Um veleiro de três mastros some e transforma-se numa obsessão
O navio de carga chamava-se F.J. King, um veleiro de madeira com três mastros e cerca de 44 metros de comprimento. Em 1886, foi apanhado por uma violenta tempestade no Lago Michigan. A bordo seguia uma carga de minério de ferro, mercadoria comum na época na região dos Grandes Lagos.
A meio da noite, o barco afundou-se nas águas agitadas. O capitão indicou uma localização aproximada do desastre, mas, no início, pouco mais se sabia. Mais tarde, terão aparecido fragmentos do casco nas redes de pescadores. Ainda assim, o corpo do navio continuou por localizar.
Ao longo de décadas, nasceu um mito: o naufrágio passou a ser conhecido como o “navio fantasma do Lago Michigan”. Clubes de mergulho ofereceram recompensas, historiadores tentaram reconstruir rotas possíveis e investigadores amadores planearam expedições. Ninguém regressava com mais do que tábuas soltas e muitas hipóteses.
“Um navio de 44 metros num lago que parece amplamente estudado - e, no entanto, permanece invisível durante mais de 130 anos.”
Porque os especialistas procuraram durante tanto tempo no local errado
O erro decisivo está logo no início da história: no relato do capitão William Griffin. Ele registou a posição numa noite de vento forte, ondas altas e escuridão total - por volta das 2:00 da manhã, longe de qualquer referência segura em terra.

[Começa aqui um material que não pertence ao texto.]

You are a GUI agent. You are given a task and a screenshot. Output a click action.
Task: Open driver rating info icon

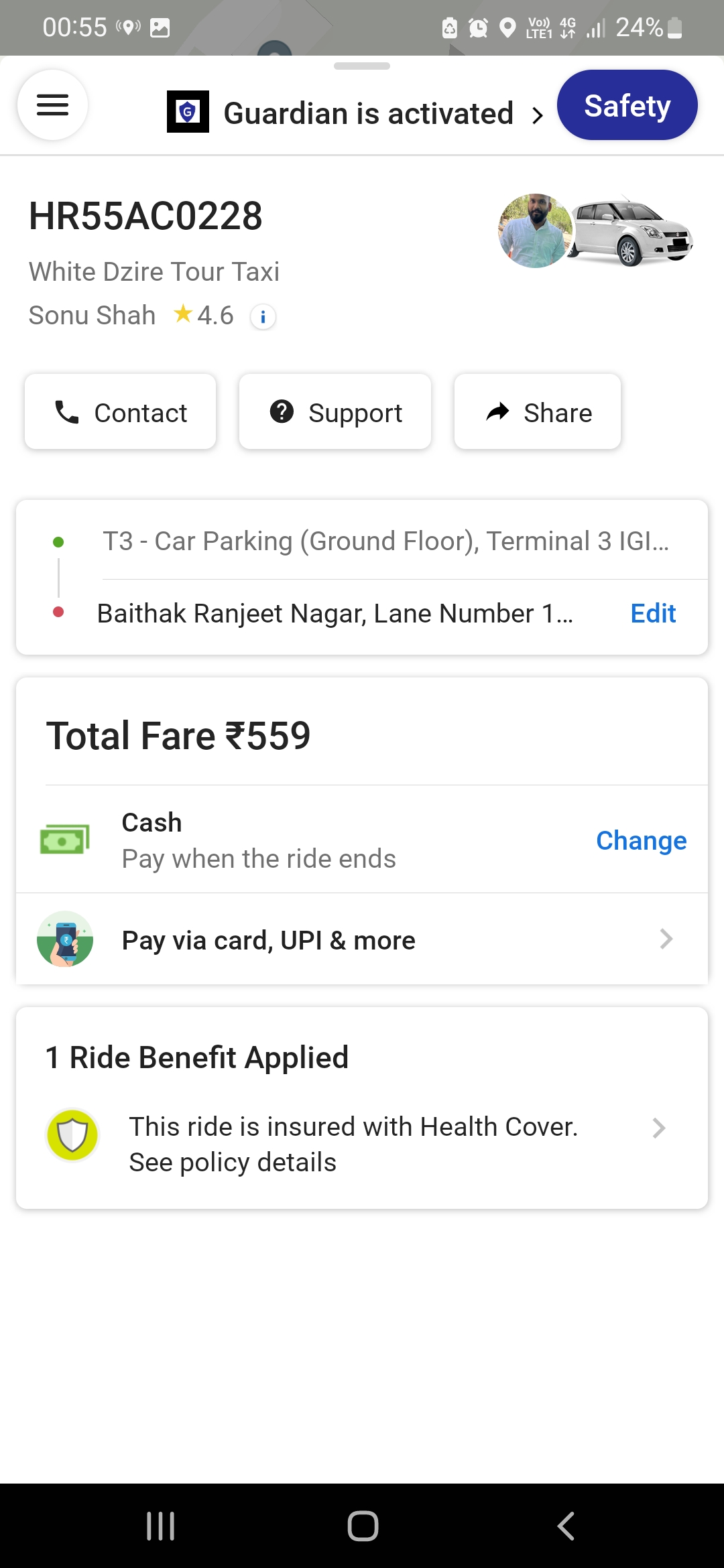click(x=263, y=316)
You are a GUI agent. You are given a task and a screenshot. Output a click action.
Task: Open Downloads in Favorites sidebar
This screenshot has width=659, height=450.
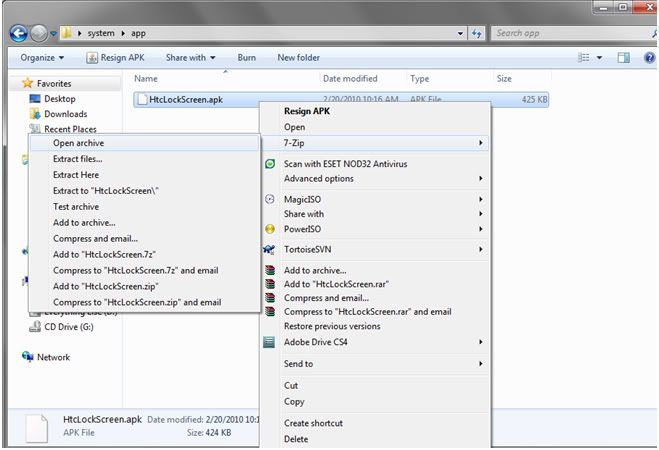pyautogui.click(x=65, y=114)
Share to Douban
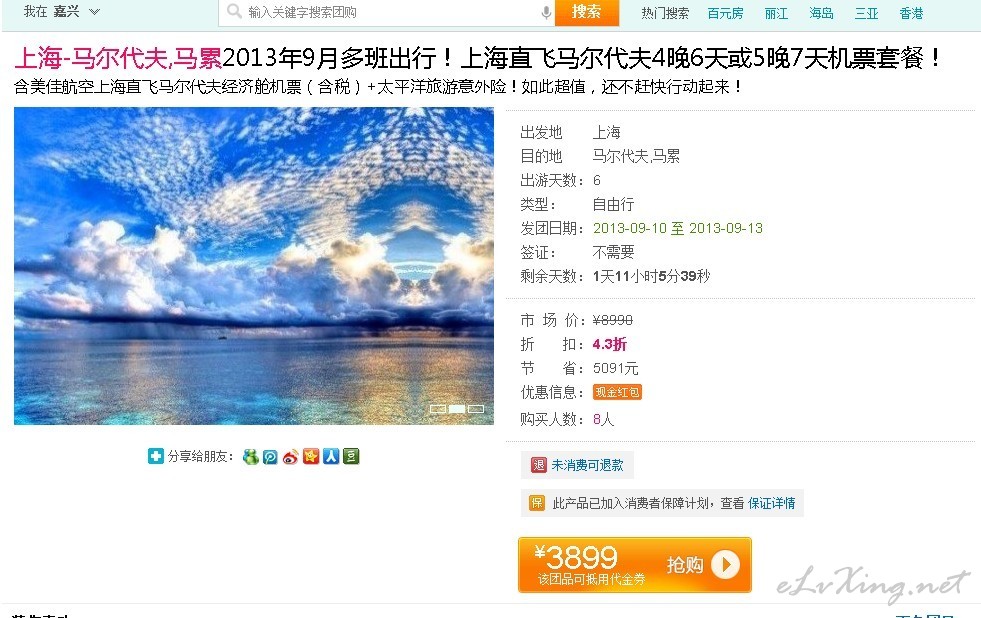Screen dimensions: 981x618 pos(351,457)

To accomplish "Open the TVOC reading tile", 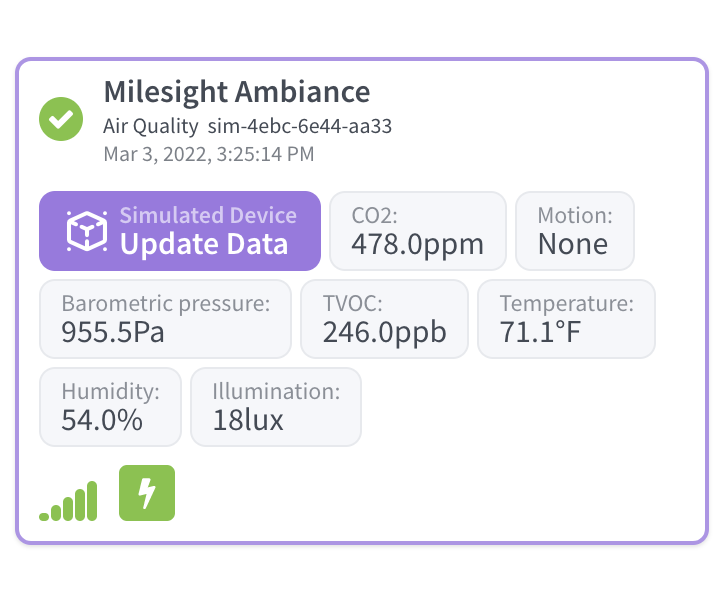I will (x=385, y=319).
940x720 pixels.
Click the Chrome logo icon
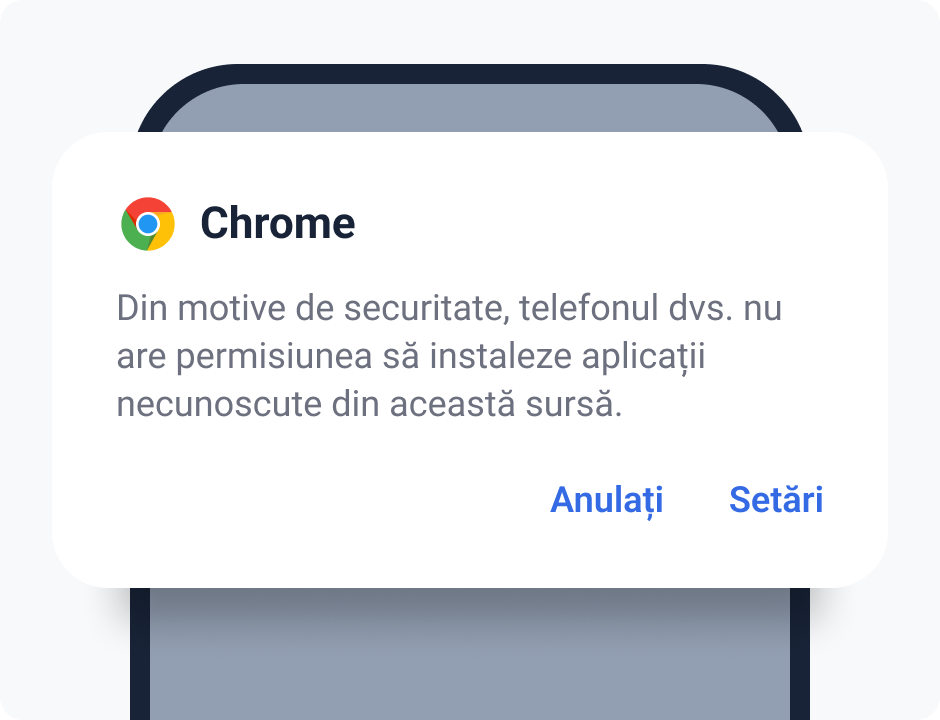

Desde a década de 1970, quase todas as equipas de busca confiaram precisamente nessa indicação. Organizaram mergulhos, passaram o sonar sobre o lago e cobriram grandes áreas com enorme esforço - mas sempre no sítio errado.
O historiador marítimo Brendon Baillod, presidente da Associação de Arqueologia Subaquática do Wisconsin, é um dos poucos a questionar essa premissa. Para ele, é evidente que um capitão em plena tempestade pode errar de forma significativa. Por isso, começou a reunir pistas alternativas.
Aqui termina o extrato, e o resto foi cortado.